С опущенной головой я последовал за ним в дом. После типичной убогой однокомнатной советской квартиры с холодильником в углу, который трясется, как ракета перед запуском, хасидский дом поразил меня настоящим взрывом красок и света — особенно картины в рамах, на которых был изображен золотой иерусалимский Купол Скалы[1], и голубые подушечки, на которых были вышиты воркующие голубки. (Позже, в Эксидентал-колледже, я научился смотреть на подобные вещи сверху вниз.) Повсюду лежали книги на иврите с красивыми золотыми корешками — по ошибке я принял их за переводы из Чехова и Мандельштама. Запах гречневой каши и несвежего белья казался домашним и родным. Мы продвигались из передней части дома в заднюю; между моими ногами, подобными стволам деревьев, пробегали маленькие мальчики, из ванной выглянула молодая грудастая женщина, голова которой была повязана платком. Я попытался пожать ее мокрую руку, но она с воплем скрылась за дверью. Все это было очень интересно, и я почти забыл о неприятной цели моего визита.

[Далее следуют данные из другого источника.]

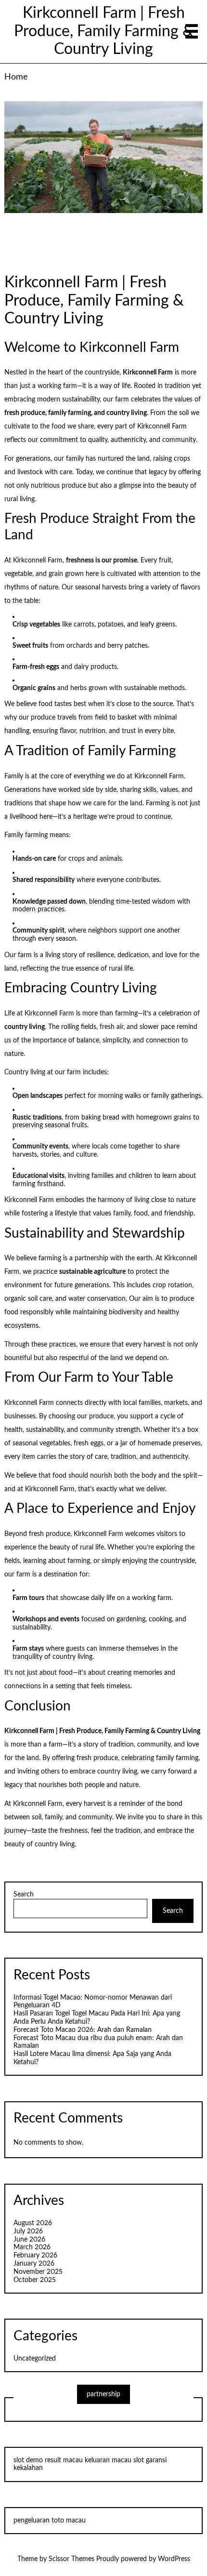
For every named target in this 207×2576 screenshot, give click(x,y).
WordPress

Затем я услышал какое-то тихое, гортанное гудение — словно это медитировали сто глубоких стариков одновременно. Постепенно это гудение перешло в хор: мужские голоса пели что-то вроде: «Humus tov, tsimmus tov, mazel tov, tsimmus tov, humus tov, mazel tov, humus tov, tsimmus tov, Yisroel». Некоторые слова я узнал: mazel tov — это форма поздравления, tsimmus — сладкое блюдо из моркови, a Yisroel — маленькая, густонаселенная страна на берегу Средиземного моря. Но я понятия не имел, что означают все эти слова вместе. (Как я узнал позже, это были вовсе не слова песни.)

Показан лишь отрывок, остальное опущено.